Spice Up Your Life

Haley MillerNutrition & Recipe

Food doesn’t have to be boring.  Just because you are eating clean doesn’t mean you have to feel like you’re eating cardboard. In fact, we highly encourage you to use lots of spices to make your food taste better. I want you to try all kinds of different spices too. Many spices are actually very beneficial to your body.

Try out some of these ideas to add a little more nutritional value and a lot more flavor to your meals.

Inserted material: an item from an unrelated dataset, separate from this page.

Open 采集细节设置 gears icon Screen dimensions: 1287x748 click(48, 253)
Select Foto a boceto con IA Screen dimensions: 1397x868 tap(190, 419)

  • Basil is a heart healthy herb that has antioxidant qualities
  • Cinnamon helps to decrease blood sugar and the insulin response to starches. I add it to my almond milk for my coffee in the mornings. Cinnamon also adds a hint of sweetness.
  • Coconut amino acids are a very good soy-free replacement for soy sauce for those who are sensitive to soy.
  • Cocoa Powder (with no sugar) helps to reduce cravings. I learned this from Dr. Jade Teta. Take a couple of tablespoons of cocoa powder and mix it into warm water or almond milk with some cinnamon and cloves and have an excellent warm drink to quell your night time cravings (you can use this idea during the day as well!)
  • Cumin can help your digestion. It is a source of essential minerals like phosphorus, thiamine, and potassium.
  • Garlic is a good source of sulfur, which aids with detoxification.
  • Ginger is great for decreasing inflammation and it’s an excellent digestive aid.
  • Lemon Pepper seasoning is thought to have some mild metabolism-boosting effects
  • Nutmeg has detoxifying properties and has been known to help spur the liver and kidneys to eliminate toxins and impurities. It’s also been used as a natural digestive remedy for digestive problems.
  • Onion Powder is a detoxifying spice. Onions are a good sourve of the antioxidant queretin which is found to have anti-inflammatory and anti-carcinogenic properties.
  • Oregano contains the essential oil Thymol, which has anti-bacterial and anti-fungal traits. Oregano is also an excellent source of minerals like potassium, calcium, magnesium and even iron.
  • Rosemary is an excellent antioxidant and great for your heart and blood pressure too.
  • Saffron not only add a different taste to your food, it helps to dull hunger.
  • Tumeric is very good for reducing inflammation
  • Vinegar is a great digestive helper. When added to high starch meals, it helps to decrease your blood sugar and insulin response. Vinegar is also a great base for home made salad dressings.